Requirement »
Please reproduce the entries that follow, keeping each word intact.

(Items from a data source)
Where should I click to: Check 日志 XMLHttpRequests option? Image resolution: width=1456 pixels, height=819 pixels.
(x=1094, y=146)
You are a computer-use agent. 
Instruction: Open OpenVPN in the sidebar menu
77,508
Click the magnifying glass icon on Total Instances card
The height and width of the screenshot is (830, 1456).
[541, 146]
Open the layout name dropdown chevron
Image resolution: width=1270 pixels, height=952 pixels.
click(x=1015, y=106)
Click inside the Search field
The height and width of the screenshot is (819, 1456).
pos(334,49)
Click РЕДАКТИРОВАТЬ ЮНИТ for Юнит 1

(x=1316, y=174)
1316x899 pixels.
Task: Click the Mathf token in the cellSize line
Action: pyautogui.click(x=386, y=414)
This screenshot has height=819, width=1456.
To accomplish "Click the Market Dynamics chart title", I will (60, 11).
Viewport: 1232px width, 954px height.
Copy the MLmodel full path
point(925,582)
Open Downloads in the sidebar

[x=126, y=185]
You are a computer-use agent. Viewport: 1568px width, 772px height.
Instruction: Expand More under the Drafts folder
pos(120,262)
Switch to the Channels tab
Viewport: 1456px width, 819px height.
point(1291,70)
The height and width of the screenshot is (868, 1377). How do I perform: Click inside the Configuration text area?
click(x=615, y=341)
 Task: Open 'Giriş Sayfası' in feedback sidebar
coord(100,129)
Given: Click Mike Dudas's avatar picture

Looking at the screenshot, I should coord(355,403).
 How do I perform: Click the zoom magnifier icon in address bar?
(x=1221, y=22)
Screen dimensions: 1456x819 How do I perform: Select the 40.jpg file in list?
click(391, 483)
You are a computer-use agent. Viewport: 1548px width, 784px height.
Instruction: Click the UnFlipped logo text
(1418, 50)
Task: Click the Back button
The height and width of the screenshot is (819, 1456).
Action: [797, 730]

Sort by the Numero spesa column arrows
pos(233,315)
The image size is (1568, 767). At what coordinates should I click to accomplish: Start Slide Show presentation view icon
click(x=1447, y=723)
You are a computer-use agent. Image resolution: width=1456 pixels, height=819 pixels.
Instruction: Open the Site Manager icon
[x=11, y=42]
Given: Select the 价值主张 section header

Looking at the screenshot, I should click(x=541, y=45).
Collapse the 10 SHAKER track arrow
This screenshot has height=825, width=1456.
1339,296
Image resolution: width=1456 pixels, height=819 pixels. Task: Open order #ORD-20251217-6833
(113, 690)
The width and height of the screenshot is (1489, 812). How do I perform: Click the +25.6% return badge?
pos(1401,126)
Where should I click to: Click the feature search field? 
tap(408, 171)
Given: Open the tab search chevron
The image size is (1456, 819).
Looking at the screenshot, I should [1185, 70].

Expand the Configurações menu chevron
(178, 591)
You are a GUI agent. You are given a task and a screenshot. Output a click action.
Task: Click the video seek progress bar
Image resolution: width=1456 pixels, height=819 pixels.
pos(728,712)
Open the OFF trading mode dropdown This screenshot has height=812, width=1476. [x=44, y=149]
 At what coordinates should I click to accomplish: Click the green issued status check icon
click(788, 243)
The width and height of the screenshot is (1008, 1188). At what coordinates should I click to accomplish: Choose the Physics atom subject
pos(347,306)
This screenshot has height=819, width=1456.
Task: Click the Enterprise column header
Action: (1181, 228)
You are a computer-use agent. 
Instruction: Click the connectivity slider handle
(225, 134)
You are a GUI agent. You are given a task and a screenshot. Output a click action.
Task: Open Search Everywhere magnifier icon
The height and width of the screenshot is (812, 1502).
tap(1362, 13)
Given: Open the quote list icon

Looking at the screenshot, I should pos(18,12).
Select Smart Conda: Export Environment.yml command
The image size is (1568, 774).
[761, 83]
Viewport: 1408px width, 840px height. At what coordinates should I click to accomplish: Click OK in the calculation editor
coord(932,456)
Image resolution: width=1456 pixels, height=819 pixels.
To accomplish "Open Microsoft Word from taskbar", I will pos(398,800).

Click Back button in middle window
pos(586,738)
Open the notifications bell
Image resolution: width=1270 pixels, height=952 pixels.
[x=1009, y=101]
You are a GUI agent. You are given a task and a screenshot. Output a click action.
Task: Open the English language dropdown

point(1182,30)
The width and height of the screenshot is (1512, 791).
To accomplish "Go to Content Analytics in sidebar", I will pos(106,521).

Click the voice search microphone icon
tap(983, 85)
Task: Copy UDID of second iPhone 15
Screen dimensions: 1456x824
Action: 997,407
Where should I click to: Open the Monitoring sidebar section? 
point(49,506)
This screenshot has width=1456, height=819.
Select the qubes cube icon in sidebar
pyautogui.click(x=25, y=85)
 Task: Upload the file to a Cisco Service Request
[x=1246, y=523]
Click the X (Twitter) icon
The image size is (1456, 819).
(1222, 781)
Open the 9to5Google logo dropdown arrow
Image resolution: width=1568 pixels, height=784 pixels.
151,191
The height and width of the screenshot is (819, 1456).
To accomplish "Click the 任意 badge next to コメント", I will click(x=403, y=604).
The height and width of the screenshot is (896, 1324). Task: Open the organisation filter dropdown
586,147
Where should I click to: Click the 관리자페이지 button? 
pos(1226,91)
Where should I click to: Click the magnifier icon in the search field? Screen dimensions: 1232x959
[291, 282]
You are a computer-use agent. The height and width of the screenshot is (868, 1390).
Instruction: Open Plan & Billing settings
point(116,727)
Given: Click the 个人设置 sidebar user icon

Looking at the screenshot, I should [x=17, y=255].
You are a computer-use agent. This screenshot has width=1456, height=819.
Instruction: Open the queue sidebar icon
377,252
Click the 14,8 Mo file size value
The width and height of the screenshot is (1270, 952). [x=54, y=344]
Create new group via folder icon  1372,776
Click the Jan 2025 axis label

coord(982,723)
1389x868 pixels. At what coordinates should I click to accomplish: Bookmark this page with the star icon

Output of the task »
Where should I click to: Check 日志 XMLHttpRequests option? Image resolution: width=1456 pixels, height=819 pixels.
(x=1094, y=146)
You are a computer-use agent. 
Instruction: Open OpenVPN in the sidebar menu
77,508
Click the magnifying glass icon on Total Instances card
The height and width of the screenshot is (830, 1456).
[541, 146]
Open the layout name dropdown chevron
Image resolution: width=1270 pixels, height=952 pixels.
click(x=1015, y=106)
Click inside the Search field
The height and width of the screenshot is (819, 1456).
pos(334,49)
Click РЕДАКТИРОВАТЬ ЮНИТ for Юнит 1

(x=1316, y=174)
1316x899 pixels.
Task: Click the Mathf token in the cellSize line
Action: pyautogui.click(x=386, y=414)
This screenshot has height=819, width=1456.
To accomplish "Click the Market Dynamics chart title", I will (60, 11).
Viewport: 1232px width, 954px height.
Copy the MLmodel full path
point(925,582)
Open Downloads in the sidebar

[x=126, y=185]
You are a computer-use agent. Viewport: 1568px width, 772px height.
Instruction: Expand More under the Drafts folder
pos(120,262)
Switch to the Channels tab
Viewport: 1456px width, 819px height.
point(1291,70)
The height and width of the screenshot is (868, 1377). How do I perform: Click inside the Configuration text area?
click(x=615, y=341)
 Task: Open 'Giriş Sayfası' in feedback sidebar
coord(100,129)
Given: Click Mike Dudas's avatar picture

Looking at the screenshot, I should coord(355,403).
 How do I perform: Click the zoom magnifier icon in address bar?
(x=1221, y=22)
Screen dimensions: 1456x819 How do I perform: Select the 40.jpg file in list?
click(391, 483)
You are a computer-use agent. Viewport: 1548px width, 784px height.
Instruction: Click the UnFlipped logo text
(1418, 50)
Task: Click the Back button
The height and width of the screenshot is (819, 1456).
Action: [797, 730]

Sort by the Numero spesa column arrows
pos(233,315)
The image size is (1568, 767). At what coordinates should I click to accomplish: Start Slide Show presentation view icon
click(x=1447, y=723)
You are a computer-use agent. Image resolution: width=1456 pixels, height=819 pixels.
Instruction: Open the Site Manager icon
[x=11, y=42]
Given: Select the 价值主张 section header

Looking at the screenshot, I should click(x=541, y=45).
Collapse the 10 SHAKER track arrow
This screenshot has height=825, width=1456.
1339,296
Image resolution: width=1456 pixels, height=819 pixels. Task: Open order #ORD-20251217-6833
(113, 690)
The width and height of the screenshot is (1489, 812). How do I perform: Click the +25.6% return badge?
pos(1401,126)
Where should I click to: Click the feature search field? 
tap(408, 171)
Given: Open the tab search chevron
The image size is (1456, 819).
Looking at the screenshot, I should [1185, 70].

Expand the Configurações menu chevron
(178, 591)
You are a GUI agent. You are given a task and a screenshot. Output a click action.
Task: Click the video seek progress bar
Image resolution: width=1456 pixels, height=819 pixels.
pos(728,712)
Open the OFF trading mode dropdown This screenshot has height=812, width=1476. [x=44, y=149]
 At what coordinates should I click to accomplish: Click the green issued status check icon
click(788, 243)
The width and height of the screenshot is (1008, 1188). At what coordinates should I click to accomplish: Choose the Physics atom subject
pos(347,306)
This screenshot has height=819, width=1456.
Task: Click the Enterprise column header
Action: (1181, 228)
You are a computer-use agent. 
Instruction: Click the connectivity slider handle
(225, 134)
You are a GUI agent. You are given a task and a screenshot. Output a click action.
Task: Open Search Everywhere magnifier icon
The height and width of the screenshot is (812, 1502).
tap(1362, 13)
Given: Open the quote list icon

Looking at the screenshot, I should pos(18,12).
Select Smart Conda: Export Environment.yml command
The image size is (1568, 774).
[761, 83]
Viewport: 1408px width, 840px height. At what coordinates should I click to accomplish: Click OK in the calculation editor
coord(932,456)
Image resolution: width=1456 pixels, height=819 pixels.
To accomplish "Open Microsoft Word from taskbar", I will pos(398,800).

Click Back button in middle window
pos(586,738)
Open the notifications bell
Image resolution: width=1270 pixels, height=952 pixels.
[x=1009, y=101]
You are a GUI agent. You are given a task and a screenshot. Output a click action.
Task: Open the English language dropdown

point(1182,30)
The width and height of the screenshot is (1512, 791).
To accomplish "Go to Content Analytics in sidebar", I will pos(106,521).

Click the voice search microphone icon
tap(983, 85)
Task: Copy UDID of second iPhone 15
Screen dimensions: 1456x824
Action: 997,407
Where should I click to: Open the Monitoring sidebar section? 
point(49,506)
This screenshot has width=1456, height=819.
Select the qubes cube icon in sidebar
pyautogui.click(x=25, y=85)
 Task: Upload the file to a Cisco Service Request
[x=1246, y=523]
Click the X (Twitter) icon
The image size is (1456, 819).
(1222, 781)
Open the 9to5Google logo dropdown arrow
Image resolution: width=1568 pixels, height=784 pixels.
151,191
The height and width of the screenshot is (819, 1456).
To accomplish "Click the 任意 badge next to コメント", I will click(x=403, y=604).
The height and width of the screenshot is (896, 1324). Task: Open the organisation filter dropdown
586,147
Where should I click to: Click the 관리자페이지 button? 
pos(1226,91)
Where should I click to: Click the magnifier icon in the search field? Screen dimensions: 1232x959
[291, 282]
You are a computer-use agent. The height and width of the screenshot is (868, 1390).
Instruction: Open Plan & Billing settings
point(116,727)
Given: Click the 个人设置 sidebar user icon

Looking at the screenshot, I should [x=17, y=255].
You are a computer-use agent. This screenshot has width=1456, height=819.
Instruction: Open the queue sidebar icon
377,252
Click the 14,8 Mo file size value
The width and height of the screenshot is (1270, 952). [x=54, y=344]
Create new group via folder icon  1372,776
Click the Jan 2025 axis label

coord(982,723)
1389x868 pixels. At what coordinates should I click to accomplish: Bookmark this page with the star icon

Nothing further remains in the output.